Whatever the reason, the choice we have when it comes to cabriolets and convertible cars remains pretty broad. Among the sports cars, compact cars, grand tourers, mid-engined supercars and others, nobody in the UK could claim to be starved of options.
Our list here covers the full spectrum of convertible and cabriolets, but all of them share an ability to be used every day. That means we’ve left out the hardcore lightweight specials with a Heath Robinson roof mechanism and the hardcore hypercars that are more targa-tops than true roadsters.
Some cars here are more affordable, others more exotic and expensive - but all are a great way to enjoy the elements. All have the ability to invigorate beyond the sum of their parts, as each one can turn an ordinary journey into a moment to savour.

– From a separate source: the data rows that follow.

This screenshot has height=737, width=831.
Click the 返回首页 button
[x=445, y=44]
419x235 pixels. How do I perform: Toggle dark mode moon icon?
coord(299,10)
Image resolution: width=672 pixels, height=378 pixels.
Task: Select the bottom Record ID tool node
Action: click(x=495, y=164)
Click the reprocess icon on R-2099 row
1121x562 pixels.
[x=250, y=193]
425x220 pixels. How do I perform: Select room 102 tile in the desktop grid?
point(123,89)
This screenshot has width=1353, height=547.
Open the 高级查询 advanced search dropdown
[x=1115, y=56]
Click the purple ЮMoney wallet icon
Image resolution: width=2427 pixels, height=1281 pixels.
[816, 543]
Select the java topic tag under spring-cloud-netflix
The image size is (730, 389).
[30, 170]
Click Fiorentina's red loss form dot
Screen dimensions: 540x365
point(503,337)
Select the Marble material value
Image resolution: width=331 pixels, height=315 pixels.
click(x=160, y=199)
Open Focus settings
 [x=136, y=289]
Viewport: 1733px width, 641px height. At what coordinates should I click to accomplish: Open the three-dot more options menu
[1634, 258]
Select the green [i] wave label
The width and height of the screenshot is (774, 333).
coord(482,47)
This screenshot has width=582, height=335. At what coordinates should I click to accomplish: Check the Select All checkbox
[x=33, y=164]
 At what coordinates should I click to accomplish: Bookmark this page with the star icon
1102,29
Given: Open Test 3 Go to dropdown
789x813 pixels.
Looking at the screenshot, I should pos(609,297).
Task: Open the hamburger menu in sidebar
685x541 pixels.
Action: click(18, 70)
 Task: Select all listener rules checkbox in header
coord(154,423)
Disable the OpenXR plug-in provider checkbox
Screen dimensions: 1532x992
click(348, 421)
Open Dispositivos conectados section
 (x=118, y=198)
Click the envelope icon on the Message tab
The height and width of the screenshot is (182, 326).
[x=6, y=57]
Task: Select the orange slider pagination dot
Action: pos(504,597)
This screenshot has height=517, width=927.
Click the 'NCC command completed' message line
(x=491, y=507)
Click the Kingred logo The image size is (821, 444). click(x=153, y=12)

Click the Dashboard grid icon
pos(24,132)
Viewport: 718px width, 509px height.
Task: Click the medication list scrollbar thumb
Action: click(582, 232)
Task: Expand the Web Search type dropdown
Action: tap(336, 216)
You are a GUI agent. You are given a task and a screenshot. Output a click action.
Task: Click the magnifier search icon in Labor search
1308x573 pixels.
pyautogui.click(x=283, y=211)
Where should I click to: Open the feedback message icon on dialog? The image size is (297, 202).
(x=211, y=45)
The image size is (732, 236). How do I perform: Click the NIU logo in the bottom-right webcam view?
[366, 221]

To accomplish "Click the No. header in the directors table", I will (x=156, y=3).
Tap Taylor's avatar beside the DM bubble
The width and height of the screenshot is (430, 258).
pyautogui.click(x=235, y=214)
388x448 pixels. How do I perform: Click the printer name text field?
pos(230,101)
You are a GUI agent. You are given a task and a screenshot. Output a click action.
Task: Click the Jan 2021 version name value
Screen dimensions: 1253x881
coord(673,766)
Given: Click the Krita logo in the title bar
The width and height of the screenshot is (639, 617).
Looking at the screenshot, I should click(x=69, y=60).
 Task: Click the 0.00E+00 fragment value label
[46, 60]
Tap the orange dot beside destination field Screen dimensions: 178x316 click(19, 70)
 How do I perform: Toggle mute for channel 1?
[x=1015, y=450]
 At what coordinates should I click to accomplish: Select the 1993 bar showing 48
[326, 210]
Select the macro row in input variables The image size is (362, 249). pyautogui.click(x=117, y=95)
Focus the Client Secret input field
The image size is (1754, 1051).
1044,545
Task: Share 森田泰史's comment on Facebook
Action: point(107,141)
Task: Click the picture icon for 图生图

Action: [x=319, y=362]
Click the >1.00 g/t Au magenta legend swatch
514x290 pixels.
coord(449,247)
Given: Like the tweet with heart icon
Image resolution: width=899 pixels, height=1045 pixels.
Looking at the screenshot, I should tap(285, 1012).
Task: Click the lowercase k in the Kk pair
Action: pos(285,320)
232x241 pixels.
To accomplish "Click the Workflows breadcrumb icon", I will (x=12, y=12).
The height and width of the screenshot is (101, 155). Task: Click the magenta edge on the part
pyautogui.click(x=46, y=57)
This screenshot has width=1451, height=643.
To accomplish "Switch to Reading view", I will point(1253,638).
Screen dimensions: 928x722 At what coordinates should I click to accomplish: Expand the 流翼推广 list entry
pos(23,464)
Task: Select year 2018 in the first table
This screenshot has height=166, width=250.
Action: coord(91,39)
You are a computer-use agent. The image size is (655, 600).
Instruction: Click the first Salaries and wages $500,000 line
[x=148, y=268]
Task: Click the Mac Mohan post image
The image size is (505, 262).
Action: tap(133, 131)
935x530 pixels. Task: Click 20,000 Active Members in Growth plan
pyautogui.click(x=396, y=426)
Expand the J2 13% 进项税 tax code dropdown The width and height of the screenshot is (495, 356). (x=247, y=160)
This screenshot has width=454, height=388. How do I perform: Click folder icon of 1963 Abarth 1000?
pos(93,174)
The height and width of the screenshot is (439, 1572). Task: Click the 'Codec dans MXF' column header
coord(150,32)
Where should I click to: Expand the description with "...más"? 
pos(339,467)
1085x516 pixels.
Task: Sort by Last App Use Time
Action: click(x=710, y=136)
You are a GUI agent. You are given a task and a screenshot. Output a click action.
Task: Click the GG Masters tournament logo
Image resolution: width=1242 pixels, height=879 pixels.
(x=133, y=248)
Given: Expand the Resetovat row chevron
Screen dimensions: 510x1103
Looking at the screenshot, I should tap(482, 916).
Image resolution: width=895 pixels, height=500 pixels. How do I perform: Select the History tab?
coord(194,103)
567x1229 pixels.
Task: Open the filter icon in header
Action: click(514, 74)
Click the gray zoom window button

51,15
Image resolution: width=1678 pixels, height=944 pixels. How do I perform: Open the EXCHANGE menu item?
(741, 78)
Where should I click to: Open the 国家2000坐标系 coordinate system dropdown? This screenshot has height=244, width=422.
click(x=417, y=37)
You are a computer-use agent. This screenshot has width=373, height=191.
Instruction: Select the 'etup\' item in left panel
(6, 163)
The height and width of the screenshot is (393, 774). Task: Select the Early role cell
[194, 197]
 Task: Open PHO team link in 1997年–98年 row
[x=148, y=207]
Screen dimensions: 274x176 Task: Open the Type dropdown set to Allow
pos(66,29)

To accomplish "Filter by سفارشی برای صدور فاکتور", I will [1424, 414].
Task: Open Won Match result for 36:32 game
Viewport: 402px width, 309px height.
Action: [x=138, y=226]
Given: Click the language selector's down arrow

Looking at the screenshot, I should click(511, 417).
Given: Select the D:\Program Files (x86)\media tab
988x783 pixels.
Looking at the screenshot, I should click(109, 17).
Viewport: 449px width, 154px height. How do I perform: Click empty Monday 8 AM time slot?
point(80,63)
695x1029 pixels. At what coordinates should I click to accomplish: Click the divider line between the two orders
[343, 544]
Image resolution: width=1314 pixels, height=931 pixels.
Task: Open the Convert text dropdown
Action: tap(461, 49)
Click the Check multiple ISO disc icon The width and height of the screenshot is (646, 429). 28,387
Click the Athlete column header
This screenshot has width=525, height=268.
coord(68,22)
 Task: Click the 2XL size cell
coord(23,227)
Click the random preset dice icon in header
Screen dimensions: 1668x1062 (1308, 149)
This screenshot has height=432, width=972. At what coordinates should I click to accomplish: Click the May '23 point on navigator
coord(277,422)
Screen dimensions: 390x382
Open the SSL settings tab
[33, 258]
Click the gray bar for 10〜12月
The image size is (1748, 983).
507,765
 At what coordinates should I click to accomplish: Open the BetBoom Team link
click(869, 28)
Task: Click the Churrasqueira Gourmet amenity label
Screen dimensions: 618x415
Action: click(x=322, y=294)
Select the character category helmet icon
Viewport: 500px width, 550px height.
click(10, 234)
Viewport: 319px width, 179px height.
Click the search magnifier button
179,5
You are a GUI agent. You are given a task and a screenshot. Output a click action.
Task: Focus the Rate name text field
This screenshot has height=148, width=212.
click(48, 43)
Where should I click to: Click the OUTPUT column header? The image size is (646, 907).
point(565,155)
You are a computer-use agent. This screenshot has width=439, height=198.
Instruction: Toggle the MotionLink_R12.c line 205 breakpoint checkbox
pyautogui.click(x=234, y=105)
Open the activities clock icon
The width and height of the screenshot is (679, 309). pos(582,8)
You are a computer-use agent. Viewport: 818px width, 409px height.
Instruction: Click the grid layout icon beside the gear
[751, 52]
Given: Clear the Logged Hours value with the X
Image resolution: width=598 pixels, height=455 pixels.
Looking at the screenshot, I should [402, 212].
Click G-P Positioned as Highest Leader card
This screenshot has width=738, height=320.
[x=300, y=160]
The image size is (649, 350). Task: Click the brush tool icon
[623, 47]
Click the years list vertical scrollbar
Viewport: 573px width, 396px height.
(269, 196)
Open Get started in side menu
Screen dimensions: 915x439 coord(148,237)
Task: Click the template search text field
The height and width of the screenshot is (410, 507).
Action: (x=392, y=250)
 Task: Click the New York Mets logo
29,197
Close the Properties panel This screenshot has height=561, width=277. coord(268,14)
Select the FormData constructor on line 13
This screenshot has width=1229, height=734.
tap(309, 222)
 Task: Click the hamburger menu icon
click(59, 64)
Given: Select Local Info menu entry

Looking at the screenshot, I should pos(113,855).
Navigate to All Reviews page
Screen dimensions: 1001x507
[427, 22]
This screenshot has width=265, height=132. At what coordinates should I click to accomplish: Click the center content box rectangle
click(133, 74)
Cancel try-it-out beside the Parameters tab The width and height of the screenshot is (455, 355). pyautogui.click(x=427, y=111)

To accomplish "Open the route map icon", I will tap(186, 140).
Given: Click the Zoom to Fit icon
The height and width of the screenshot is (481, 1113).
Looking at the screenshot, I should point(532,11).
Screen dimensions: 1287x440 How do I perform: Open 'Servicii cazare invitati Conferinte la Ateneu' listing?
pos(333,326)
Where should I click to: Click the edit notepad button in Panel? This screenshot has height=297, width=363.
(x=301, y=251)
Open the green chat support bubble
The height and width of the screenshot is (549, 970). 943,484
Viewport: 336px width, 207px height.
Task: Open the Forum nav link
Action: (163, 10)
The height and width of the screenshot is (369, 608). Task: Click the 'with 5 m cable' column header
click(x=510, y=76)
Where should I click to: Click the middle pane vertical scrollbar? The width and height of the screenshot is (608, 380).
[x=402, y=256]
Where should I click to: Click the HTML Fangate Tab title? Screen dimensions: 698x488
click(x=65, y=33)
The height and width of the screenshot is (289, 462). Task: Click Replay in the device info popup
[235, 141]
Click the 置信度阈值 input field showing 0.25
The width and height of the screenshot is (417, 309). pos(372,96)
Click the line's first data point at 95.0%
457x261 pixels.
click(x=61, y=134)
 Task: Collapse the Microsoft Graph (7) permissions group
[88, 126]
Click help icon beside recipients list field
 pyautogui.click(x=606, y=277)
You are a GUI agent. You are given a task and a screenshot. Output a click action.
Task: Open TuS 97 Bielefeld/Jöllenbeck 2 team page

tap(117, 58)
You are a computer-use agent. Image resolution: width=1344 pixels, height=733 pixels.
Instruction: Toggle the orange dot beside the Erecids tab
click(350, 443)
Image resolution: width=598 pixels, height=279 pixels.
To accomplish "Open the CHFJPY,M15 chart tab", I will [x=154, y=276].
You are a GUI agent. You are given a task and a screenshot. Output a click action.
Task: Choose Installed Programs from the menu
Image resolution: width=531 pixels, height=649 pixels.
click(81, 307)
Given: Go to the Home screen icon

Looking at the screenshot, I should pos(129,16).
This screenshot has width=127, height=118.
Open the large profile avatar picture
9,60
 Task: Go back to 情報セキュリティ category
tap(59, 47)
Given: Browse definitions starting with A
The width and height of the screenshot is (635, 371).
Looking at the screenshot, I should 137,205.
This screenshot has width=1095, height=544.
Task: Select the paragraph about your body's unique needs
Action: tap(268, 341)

If you haven’t experienced open top motoring before, you really should, and any one of these machines could prove the perfect introduction.
1. Mazda MX-5
Pros: It's affordable, usable, easy to convert and supreme fun to drive.
Cons: It's a bit of a squeeze for two occupants and has limited luggage space.
There’s a reason why the Mazda MX-5 is the world’s best-selling roadster. Actually, there are many. Nearly 35 years after the original made its debut, the compact Japanese two-seater continues to serve-up affordable driving fun and represents one of the quickest as easy ways to enjoy good weather at the drop of a hat (or roof).
A large part of the MX-5’s appeal lies in its traditional front-engined, rear-wheel-drive layout, which continues to serve up agile, engaging, throttle adjustable handling.
Then there’s the fact that it fits in largely the same compact footprint as its 1989 great-grandfather and weighs around 1000kg. Few driver’s cars feel as lithe and right-sized on the road.
It also means that even the entry-level 130bhp 1.5-litre car feels zingy enough, although the more muscular 181bhp 2.0-litre model gets firmer suspension, a strengthening strut brace and a limited-slip differential.
Then there’s the manual fabric roof, which can be flipped down in seconds with one hand and raised just as easily when the weather closes in, without you leaving the car. It’s a brilliantly simple design.
For those looking for a little extra security and comfort, the MX-5 RF features a powered folding hard top. Whichever version you choose, the MX-5 is perfectly placed to make the best of the sunshine.